[Raw data]

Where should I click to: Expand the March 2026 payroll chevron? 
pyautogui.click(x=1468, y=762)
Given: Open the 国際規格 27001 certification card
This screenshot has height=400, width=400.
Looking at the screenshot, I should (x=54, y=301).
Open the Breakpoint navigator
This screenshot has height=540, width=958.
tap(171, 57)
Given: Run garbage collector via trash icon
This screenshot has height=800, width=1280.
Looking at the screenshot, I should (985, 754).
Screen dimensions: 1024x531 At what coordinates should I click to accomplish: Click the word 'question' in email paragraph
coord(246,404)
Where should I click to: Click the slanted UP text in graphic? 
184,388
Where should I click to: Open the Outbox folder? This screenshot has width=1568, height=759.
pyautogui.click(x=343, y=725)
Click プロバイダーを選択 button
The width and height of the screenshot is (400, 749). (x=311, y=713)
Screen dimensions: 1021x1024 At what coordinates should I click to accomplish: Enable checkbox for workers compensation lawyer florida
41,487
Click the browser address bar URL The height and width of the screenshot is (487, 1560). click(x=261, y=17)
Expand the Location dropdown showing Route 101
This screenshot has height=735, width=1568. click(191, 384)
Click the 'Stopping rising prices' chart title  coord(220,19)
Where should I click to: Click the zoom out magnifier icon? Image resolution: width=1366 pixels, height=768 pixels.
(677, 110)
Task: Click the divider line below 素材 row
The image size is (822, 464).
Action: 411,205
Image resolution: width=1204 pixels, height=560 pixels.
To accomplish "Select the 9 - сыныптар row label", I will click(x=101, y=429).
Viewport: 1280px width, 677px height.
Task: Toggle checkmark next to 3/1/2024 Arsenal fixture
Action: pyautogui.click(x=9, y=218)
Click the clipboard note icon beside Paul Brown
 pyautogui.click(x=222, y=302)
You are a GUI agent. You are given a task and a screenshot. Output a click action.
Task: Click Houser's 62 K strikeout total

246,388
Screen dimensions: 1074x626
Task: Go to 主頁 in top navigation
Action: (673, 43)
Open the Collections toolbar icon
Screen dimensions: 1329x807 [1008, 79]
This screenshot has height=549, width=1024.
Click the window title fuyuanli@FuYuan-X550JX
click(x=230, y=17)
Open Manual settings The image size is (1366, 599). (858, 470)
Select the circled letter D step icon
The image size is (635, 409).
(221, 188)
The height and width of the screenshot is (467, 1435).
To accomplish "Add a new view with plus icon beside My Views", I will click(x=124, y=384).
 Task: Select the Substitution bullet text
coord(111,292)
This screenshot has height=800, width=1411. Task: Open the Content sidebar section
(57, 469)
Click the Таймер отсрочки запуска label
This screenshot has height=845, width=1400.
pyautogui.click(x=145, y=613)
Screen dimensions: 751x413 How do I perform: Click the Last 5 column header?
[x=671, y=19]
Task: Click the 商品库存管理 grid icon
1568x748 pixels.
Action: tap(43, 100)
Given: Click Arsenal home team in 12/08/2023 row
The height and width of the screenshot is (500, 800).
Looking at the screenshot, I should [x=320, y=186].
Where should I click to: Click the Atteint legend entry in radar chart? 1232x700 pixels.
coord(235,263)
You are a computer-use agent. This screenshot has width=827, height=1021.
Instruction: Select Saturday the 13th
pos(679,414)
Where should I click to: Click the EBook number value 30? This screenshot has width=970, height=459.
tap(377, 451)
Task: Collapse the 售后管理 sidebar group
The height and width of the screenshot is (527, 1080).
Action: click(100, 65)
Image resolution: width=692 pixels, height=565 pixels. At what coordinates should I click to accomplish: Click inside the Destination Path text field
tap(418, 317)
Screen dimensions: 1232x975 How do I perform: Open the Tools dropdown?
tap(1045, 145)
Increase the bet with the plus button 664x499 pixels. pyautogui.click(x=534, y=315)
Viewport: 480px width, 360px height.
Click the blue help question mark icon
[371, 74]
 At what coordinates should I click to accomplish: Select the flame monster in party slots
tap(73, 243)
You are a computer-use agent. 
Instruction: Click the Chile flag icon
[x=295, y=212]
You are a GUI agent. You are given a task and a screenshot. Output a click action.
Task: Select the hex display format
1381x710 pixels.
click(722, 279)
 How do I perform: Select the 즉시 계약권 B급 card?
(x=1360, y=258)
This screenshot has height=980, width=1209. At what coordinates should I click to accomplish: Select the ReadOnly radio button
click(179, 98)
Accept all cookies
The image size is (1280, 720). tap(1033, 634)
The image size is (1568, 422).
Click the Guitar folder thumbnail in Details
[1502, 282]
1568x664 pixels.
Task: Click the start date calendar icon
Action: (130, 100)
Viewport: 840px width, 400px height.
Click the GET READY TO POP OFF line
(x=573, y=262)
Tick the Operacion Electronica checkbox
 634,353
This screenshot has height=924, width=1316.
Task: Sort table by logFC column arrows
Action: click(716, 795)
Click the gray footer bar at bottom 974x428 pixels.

[/Raw data]

- Work request: The lines to return are those with the string "computer" in them; copy each from the entries above.

- Written solution:
You are a computer-use agent. This screenshot has width=827, height=1021.
You are a computer-use agent. 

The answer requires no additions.